WHEN ROBERT EDESON ESSAYED
FIRST ROLE.

     Robert Edeson is one of the actors who had to get his place on the stage in spite of parental opposition. He began at the bottom and took turns at different small jobs about the theater until one night he got a chance to go on.
     “I was attending the Brooklyn Polytechnic and after school hours was making a little extra money working in the box office of the old Park theater Brooklyn, then under the management of Colonel Sinn,” said he. “Late on Monday afternoon word was brought to Colonel Sinn than an actor who was to appear that night in the premier of ‘Fascination,’ in which Cora Tanner was the star, was sick and would be unable to appear. Mr. Sinn, being unable to get any one to go on, was in quite a dilemma, and I volunteered. He said, ‘Bob, if you go on and make good I will give you $100.’
     “The part was not a long one, and in two hours I had memorized it, and one of the members of the company gave me a hasty rehearsal. I always had had a yearning for the stage, due, no doubt, in a great measure to the fact that my father was in the profession, but whenever I mentioned acting he immediately vetoed the proposition. In my great glee at being able to get the long cherished chance I imparted the information that I was going to make my debut this night to a number of schoolboy friends, who immediately went out and told the gang.

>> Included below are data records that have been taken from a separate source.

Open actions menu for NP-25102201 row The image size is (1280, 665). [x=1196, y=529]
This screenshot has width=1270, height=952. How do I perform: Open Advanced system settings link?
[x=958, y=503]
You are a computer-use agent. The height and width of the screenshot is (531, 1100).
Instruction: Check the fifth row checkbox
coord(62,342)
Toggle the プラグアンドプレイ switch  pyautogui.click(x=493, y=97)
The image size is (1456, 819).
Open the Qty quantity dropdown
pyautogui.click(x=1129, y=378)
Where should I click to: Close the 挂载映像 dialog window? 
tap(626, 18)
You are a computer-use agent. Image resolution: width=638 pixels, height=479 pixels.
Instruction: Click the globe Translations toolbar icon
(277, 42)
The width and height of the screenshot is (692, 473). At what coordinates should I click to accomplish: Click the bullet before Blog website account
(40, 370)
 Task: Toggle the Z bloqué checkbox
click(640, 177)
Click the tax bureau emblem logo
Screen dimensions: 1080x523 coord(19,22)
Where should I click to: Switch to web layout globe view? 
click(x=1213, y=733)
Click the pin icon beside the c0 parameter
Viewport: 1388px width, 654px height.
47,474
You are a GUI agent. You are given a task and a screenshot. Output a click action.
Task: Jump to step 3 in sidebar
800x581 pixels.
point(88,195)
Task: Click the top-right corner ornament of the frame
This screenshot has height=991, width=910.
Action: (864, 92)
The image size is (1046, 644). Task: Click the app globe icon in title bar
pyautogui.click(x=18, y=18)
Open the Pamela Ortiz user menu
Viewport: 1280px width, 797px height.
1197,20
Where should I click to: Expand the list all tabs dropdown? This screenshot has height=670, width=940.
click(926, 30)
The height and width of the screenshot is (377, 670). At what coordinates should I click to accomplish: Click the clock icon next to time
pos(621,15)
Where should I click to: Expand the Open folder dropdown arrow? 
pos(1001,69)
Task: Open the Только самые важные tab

     “That night when the curtain went up a large part of the gallery was filled by the boys from the ‘Poly.’ When I made my entrance I was greeted by the class yell, which threw me up in the air, and I forgot every line of my part. Fortunately I had little to do in the first act, and by the time it came to go on in the following act I had recovered my nerve and played the rest of the performance without a hitch. Somehow or other I received good notices, and it was an easy matter for me to collect the $100 from Colonel Sinn.”